◆ **PROBLEM TO SOLVE**: Produce all the records again exactly as they stand.
=== DATA EXTRACT ===
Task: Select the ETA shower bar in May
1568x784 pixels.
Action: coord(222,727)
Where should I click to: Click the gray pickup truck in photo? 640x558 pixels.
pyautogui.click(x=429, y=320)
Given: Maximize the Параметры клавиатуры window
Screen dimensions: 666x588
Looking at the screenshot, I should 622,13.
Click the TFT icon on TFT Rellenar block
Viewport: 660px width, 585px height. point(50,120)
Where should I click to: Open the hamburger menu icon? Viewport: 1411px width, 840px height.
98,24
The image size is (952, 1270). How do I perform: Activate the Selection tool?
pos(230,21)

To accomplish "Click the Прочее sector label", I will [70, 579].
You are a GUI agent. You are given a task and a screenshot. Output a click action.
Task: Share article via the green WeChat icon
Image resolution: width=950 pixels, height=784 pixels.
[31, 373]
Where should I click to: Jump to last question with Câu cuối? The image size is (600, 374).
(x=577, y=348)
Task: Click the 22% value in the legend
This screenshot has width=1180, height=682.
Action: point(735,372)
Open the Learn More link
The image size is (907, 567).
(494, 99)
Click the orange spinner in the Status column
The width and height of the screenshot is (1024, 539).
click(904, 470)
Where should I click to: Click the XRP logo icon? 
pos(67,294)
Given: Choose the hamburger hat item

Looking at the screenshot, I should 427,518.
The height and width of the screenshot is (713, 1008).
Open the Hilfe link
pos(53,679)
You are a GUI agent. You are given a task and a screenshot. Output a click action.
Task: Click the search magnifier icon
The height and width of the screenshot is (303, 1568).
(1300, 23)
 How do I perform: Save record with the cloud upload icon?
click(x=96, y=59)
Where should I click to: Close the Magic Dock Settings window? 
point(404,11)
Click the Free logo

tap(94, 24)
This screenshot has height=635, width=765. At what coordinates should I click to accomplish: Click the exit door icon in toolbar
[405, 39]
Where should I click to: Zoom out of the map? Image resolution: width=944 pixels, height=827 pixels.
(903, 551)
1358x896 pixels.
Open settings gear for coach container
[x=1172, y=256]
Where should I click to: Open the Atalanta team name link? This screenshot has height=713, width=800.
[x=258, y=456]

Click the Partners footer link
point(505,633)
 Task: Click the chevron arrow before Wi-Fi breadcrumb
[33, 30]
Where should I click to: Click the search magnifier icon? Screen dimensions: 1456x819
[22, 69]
===
◆ **ANSWER TO THIS TASK**:
Task: Select the ETA shower bar in May
1568x784 pixels.
Action: coord(222,727)
Where should I click to: Click the gray pickup truck in photo? 640x558 pixels.
pyautogui.click(x=429, y=320)
Given: Maximize the Параметры клавиатуры window
Screen dimensions: 666x588
Looking at the screenshot, I should 622,13.
Click the TFT icon on TFT Rellenar block
Viewport: 660px width, 585px height. point(50,120)
Where should I click to: Open the hamburger menu icon? Viewport: 1411px width, 840px height.
98,24
The image size is (952, 1270). How do I perform: Activate the Selection tool?
pos(230,21)

To accomplish "Click the Прочее sector label", I will [70, 579].
You are a GUI agent. You are given a task and a screenshot. Output a click action.
Task: Share article via the green WeChat icon
Image resolution: width=950 pixels, height=784 pixels.
[31, 373]
Where should I click to: Jump to last question with Câu cuối? The image size is (600, 374).
(x=577, y=348)
Task: Click the 22% value in the legend
This screenshot has width=1180, height=682.
Action: point(735,372)
Open the Learn More link
The image size is (907, 567).
(494, 99)
Click the orange spinner in the Status column
The width and height of the screenshot is (1024, 539).
click(904, 470)
Where should I click to: Click the XRP logo icon? 
pos(67,294)
Given: Choose the hamburger hat item

Looking at the screenshot, I should 427,518.
The height and width of the screenshot is (713, 1008).
Open the Hilfe link
pos(53,679)
You are a GUI agent. You are given a task and a screenshot. Output a click action.
Task: Click the search magnifier icon
The height and width of the screenshot is (303, 1568).
(1300, 23)
 How do I perform: Save record with the cloud upload icon?
click(x=96, y=59)
Where should I click to: Close the Magic Dock Settings window? 
point(404,11)
Click the Free logo

tap(94, 24)
This screenshot has height=635, width=765. At what coordinates should I click to accomplish: Click the exit door icon in toolbar
[405, 39]
Where should I click to: Zoom out of the map? Image resolution: width=944 pixels, height=827 pixels.
(903, 551)
1358x896 pixels.
Open settings gear for coach container
[x=1172, y=256]
Where should I click to: Open the Atalanta team name link? This screenshot has height=713, width=800.
[x=258, y=456]

Click the Partners footer link
point(505,633)
 Task: Click the chevron arrow before Wi-Fi breadcrumb
[33, 30]
Where should I click to: Click the search magnifier icon? Screen dimensions: 1456x819
[22, 69]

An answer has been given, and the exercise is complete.